Il terzo tempo. La terza fase della riforma consiste, infine, nella definitiva soppressione della Provincia, alla quale subentra, così, in tutto e per tutto la Città Metropolitana. Tale soppressione, come già ricordato, è prevista dal d.d.l. cost. AS 1429 nel quale agli articoli 24, 27, 28, 32, viene statuita la cancellazione della parola “provincia” da tutte le disposizioni contenute nella Carta costituzionale ad eccezione di quelle riguardanti le Province autonome di Trento e di Bolzano.

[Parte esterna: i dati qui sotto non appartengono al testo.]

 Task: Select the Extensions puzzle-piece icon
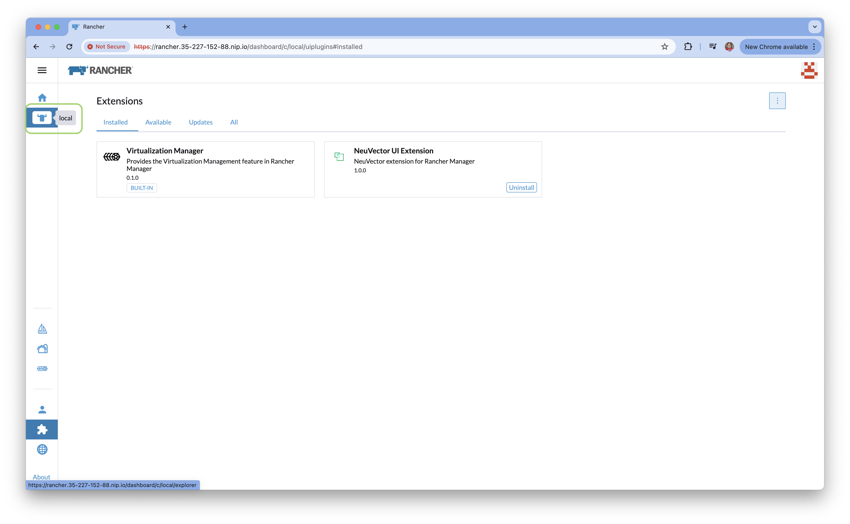[x=42, y=430]
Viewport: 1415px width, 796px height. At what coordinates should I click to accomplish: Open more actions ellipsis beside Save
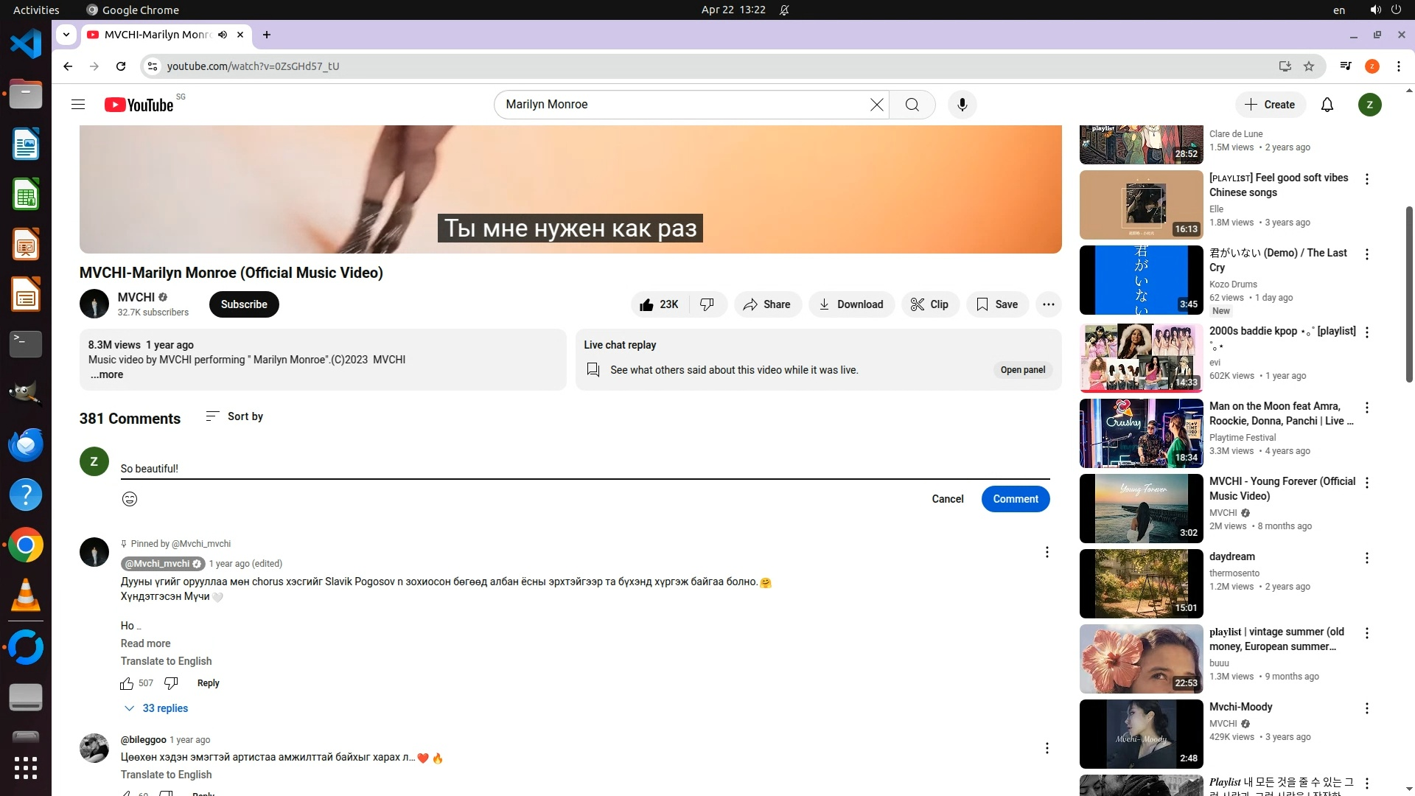click(x=1048, y=304)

Va detto che, essendo il testo in esame ancora in corso di primo esame in commissione al Senato, non è affatto scontato che esso sarà approvato ed entrerà in vigore. Se ciò non dovesse avvenire, Provincia e Città Metropolitana continueranno a coesistere con territorio e funzioni pressoché identiche finché una legge non interverrà per redistribuire le funzioni o non verranno attivate le procedure previste dall’art. 133 Cost. per la ridefinizione dei confini provinciali o, in alternativa, non verrà approvata una legge di revisione costituzionale che abolisca uno dei due enti.

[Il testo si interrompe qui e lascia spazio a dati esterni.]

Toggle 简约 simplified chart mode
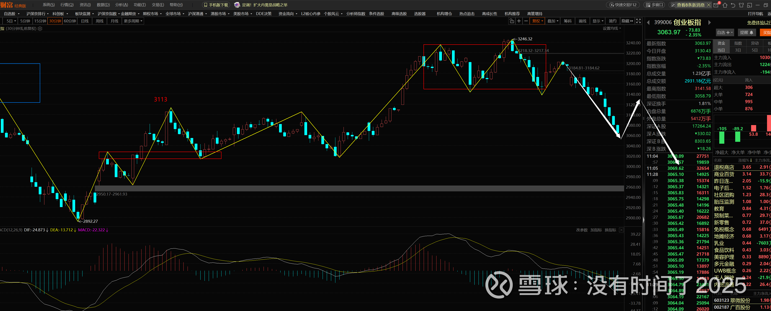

La Città Metropolitana. Qualche parola deve essere spesa per definire la Città Metropolitana, ente poco conosciuto a causa del fatto che, pur essendo previsto “sulla carta” dal 1990 (legge n. 142/1990), non è mai stato istituito. Il concetto di Città Metropolitana trova origine nel dibattito, cominciato soprattutto negli Stati Uniti d’America a partire dagli anni ’20-’30 del secolo scorso e poi diffusosi anche nel Vecchio Continente, sull’inefficienza amministrativa data dalla micro-frammentazione comunale di aree territoriali che invece, da un punto di vista urbanistico-funzionale, formavano un corpo unico. Si postulò così l’esistenza di realtà di fatto, chiamate dagli economisti “metropoli” o “aree metropolitane”, costituite da un insieme di agglomerati urbani accomunati dalla necessità di una gestione amministrativa centralizzata o almeno dall’esigenza di adottare forme di inter-comunalità più efficienti rispetto alle capacità delle singole amministrazioni.

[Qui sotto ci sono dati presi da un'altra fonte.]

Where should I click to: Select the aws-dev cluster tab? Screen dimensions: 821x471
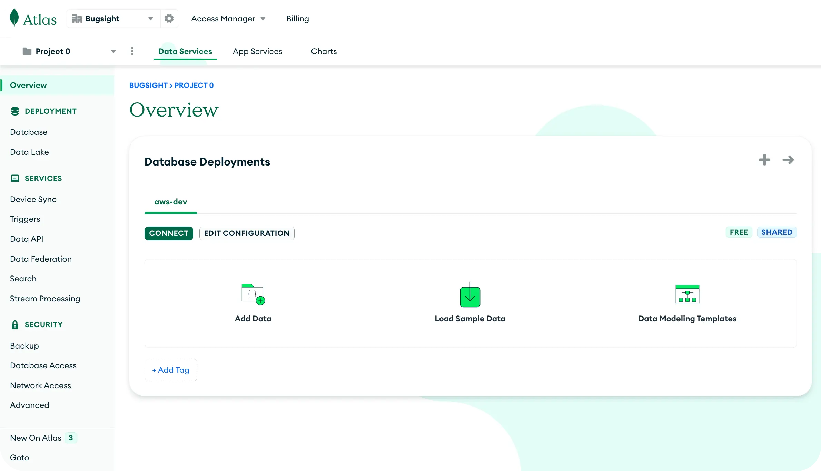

In alcuni Paesi, quali la Francia o l’Italia, si è optato per una soluzione “strutturalista”, vale a dire per la creazione di un “ente metropolitano” (Métropole in Francia, Città Metropolitana in Italia) chiamato a gestire in maniera unitaria tutta l’area metropolitana di riferimento. Di fatto si tratta di una forma più evoluta di inter-comunalità: non sono più i Comuni che si associano, come nella Unione dei Comuni, ma è un ente superiore (lo Stato o la Regione) che li riunisce in un unico “ente metropolitano”, trasformandoli in ripartizioni di quest’ultimo. La Città Metropolitana è stata poi “costituzionalizzata” nel 2001 ricevendo l’attribuzione dello status di ente locale autonomo e costitutivo della Repubblica. In un secondo momento la Città Metropolitana ha subito a causa del dibattito politico intorno alle Province un progressivo snaturamento della sua natura fino ad essere intesa non più come forma evoluta di inter-comunalità bensì come ente “alternativo” alla Provincia. Tale “snaturamento” è probabilmente dovuto all’individuazione in seno all’opinione pubblica delle Province come luogo di sprechi sicché è divenuto elettoralmente conveniente prometterne l’abolizione. La necessità, tuttavia, di prevedere un ente di governo intermedio ha portato ad una soppressione solo fittizia delle Province “sostituite” dall’istituzione delle Città Metropolitane.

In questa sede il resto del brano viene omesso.